The hemodynamic characteristics of the fiber-reinforced scaffold align with the requirements defined by ISO 5840-2 regarding the efficient opening area (EOA) and transvalvular regurgitant fraction. For a 25 mm valve, the EOA required by ISO 5840 requires an EOA of 1.45 cm
2 and a maximum transvalvular regurgitant fraction of 15%. The manufactured scaffold exhibits an EOA of 2.12 ± 0.22 cm
2 and a transvalvular regurgitant fraction of 11.51 ± 1.25%. Furthermore, the produced heart valve demonstrates a low transvalvular pressure gradient of 3.02 ± 0.26 mmHg, which indicates very good pliability of the fiber-reinforced scaffold. This pressure gradient is lower in comparison to a stentless pericardial valve implanted in sheep, as demonstrated in a study by Goetz et al. (with an initial gradient of 3.7 ± 2.2 mmHg) [
33]. Both the EOA and pressure gradient compare favorably with the clinical studies by Filip et al. and Johnson et al. of a tube-in-stent aortic heart valve derived from bovine or porcine pericardium. These studies reported a maximum EOA of 1.8 cm
2 postoperatively, and the mean pressure gradient during the follow-up period did not drop below 7 mmHg [
34,
35].
The clinical significance of tissue-engineered heart valves (TEHVs) could be notably enhanced by the development of in situ transcatheter tissue-engineered aortic valve substitutes [
15]. This approach offers a minimally invasive delivery method with reduced risks compared to the open-heart surgery required for mechanical valves.

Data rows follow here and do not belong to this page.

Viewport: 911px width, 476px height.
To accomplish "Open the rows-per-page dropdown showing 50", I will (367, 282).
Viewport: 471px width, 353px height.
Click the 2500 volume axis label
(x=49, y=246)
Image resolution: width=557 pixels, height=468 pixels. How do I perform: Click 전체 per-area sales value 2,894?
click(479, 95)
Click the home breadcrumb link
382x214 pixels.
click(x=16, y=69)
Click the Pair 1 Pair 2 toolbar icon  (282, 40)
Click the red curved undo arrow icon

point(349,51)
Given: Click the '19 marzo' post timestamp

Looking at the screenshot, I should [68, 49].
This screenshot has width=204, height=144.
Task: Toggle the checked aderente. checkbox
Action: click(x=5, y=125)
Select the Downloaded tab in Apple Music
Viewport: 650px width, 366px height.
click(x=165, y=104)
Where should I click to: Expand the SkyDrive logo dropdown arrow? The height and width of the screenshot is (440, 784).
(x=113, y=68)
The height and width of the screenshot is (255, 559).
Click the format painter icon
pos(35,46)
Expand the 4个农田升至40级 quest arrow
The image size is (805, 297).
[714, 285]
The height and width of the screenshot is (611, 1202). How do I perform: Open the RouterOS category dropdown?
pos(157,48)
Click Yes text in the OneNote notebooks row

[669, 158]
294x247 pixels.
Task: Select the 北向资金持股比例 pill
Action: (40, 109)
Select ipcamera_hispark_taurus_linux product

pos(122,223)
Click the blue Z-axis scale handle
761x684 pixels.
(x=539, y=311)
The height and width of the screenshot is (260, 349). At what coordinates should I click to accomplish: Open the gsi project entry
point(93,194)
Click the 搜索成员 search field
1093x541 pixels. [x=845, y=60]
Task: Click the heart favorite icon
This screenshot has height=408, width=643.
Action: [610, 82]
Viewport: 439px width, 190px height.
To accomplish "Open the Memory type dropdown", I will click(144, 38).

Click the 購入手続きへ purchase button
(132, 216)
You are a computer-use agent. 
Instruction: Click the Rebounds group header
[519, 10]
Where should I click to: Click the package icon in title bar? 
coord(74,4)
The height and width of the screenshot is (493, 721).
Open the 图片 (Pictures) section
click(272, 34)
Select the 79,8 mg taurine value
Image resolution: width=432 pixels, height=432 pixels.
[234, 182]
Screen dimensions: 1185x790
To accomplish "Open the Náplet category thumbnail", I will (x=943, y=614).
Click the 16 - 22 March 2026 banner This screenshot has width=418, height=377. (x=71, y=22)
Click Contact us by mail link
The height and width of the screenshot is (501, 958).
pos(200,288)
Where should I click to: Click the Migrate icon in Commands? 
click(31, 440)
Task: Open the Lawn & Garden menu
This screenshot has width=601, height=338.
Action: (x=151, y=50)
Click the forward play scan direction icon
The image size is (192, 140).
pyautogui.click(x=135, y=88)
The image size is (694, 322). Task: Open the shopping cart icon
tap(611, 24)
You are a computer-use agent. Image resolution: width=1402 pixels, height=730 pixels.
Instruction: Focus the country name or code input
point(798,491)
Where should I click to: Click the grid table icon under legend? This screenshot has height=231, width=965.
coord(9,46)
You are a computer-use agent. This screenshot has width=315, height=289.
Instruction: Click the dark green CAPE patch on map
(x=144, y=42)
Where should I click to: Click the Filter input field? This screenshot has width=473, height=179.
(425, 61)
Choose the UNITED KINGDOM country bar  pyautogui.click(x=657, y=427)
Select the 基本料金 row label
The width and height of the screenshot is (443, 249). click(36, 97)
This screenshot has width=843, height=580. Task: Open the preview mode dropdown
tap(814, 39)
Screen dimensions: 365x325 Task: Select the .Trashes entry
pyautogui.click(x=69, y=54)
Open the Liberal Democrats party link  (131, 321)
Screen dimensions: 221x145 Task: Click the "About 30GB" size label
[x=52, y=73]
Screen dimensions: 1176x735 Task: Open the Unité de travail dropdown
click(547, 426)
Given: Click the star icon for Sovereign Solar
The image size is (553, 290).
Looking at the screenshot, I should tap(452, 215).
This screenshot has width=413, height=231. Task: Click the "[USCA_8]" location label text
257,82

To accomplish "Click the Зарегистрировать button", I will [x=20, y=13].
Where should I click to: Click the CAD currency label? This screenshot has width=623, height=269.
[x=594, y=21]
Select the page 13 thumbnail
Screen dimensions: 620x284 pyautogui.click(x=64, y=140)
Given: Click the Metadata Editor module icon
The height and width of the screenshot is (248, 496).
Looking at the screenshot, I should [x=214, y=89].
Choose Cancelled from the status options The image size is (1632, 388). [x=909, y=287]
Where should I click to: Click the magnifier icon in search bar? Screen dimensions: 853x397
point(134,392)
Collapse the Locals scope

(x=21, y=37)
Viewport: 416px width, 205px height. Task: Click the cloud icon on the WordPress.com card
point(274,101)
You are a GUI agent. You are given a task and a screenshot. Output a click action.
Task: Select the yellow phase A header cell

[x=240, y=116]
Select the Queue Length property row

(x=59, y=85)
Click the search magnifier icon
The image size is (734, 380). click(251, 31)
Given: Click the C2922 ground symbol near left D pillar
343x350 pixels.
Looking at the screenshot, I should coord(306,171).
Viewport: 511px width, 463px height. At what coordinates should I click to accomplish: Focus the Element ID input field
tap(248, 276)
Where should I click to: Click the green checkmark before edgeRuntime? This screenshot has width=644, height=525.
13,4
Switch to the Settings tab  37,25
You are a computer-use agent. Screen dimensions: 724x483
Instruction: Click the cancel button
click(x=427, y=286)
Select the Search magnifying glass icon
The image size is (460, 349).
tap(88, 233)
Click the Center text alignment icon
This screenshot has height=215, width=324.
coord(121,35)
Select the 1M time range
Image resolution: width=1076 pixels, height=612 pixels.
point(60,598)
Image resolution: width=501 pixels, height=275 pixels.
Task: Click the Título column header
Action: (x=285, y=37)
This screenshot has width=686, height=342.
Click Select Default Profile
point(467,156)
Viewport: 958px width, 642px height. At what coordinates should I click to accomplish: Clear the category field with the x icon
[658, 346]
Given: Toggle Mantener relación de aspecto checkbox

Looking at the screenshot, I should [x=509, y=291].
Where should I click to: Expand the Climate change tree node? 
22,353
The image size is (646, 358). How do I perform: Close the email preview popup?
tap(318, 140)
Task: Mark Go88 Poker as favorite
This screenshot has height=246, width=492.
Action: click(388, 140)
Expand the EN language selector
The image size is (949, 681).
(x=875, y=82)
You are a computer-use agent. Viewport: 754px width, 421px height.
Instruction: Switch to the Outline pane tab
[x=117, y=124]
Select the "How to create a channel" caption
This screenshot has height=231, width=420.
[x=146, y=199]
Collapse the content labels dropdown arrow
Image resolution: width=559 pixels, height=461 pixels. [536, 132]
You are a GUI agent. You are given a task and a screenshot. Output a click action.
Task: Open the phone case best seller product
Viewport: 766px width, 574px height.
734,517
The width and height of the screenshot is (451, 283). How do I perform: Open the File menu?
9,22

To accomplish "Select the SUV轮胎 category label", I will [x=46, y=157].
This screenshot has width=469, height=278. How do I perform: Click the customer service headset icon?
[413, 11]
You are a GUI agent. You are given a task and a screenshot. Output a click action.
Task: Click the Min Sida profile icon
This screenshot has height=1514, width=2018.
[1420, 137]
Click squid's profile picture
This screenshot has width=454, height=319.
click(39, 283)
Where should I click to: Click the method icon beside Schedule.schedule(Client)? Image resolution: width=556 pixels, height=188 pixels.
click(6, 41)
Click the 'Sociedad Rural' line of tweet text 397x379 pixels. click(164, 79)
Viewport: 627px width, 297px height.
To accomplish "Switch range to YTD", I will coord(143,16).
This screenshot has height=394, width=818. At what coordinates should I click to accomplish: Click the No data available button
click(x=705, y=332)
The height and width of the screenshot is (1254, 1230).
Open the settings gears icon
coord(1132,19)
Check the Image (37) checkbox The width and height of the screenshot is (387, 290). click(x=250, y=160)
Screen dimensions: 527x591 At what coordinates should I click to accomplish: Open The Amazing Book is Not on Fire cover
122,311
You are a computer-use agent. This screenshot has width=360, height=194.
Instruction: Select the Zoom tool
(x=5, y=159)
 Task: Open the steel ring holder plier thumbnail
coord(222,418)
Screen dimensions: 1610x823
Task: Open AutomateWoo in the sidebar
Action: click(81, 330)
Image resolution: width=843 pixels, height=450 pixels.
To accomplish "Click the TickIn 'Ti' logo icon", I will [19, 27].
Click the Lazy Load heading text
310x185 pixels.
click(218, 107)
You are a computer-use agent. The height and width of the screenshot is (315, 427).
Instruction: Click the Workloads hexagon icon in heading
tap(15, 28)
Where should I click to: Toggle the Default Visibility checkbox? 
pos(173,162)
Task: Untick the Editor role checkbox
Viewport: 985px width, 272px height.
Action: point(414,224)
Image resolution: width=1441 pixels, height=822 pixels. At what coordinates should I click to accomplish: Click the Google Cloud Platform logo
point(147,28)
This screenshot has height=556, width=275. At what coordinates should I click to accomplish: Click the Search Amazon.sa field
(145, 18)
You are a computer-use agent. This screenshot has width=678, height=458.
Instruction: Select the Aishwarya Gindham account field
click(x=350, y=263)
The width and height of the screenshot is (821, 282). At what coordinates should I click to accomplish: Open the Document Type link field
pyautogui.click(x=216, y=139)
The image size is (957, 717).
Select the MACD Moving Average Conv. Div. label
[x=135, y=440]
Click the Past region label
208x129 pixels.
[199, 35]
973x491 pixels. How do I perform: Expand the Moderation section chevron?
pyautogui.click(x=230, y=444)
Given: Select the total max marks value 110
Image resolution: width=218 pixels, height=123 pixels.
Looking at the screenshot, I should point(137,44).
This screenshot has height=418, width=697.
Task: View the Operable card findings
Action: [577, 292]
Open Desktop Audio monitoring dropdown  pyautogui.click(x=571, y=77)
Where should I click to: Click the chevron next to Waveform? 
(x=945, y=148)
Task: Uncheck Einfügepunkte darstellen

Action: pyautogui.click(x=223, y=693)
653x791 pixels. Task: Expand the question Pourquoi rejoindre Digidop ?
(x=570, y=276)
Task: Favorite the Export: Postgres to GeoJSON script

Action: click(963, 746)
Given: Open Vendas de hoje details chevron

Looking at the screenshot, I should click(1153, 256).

The scaffold design detailed in this paper represents a promising advancement toward an in situ tissue engineering strategy, as it demonstrates the ability to endure acute aortic conditions without requiring in vitro cultivation [
36,
37]. To thoroughly assess the in situ potential of the developed scaffold, the logical next step would involve conducting an in vivo study.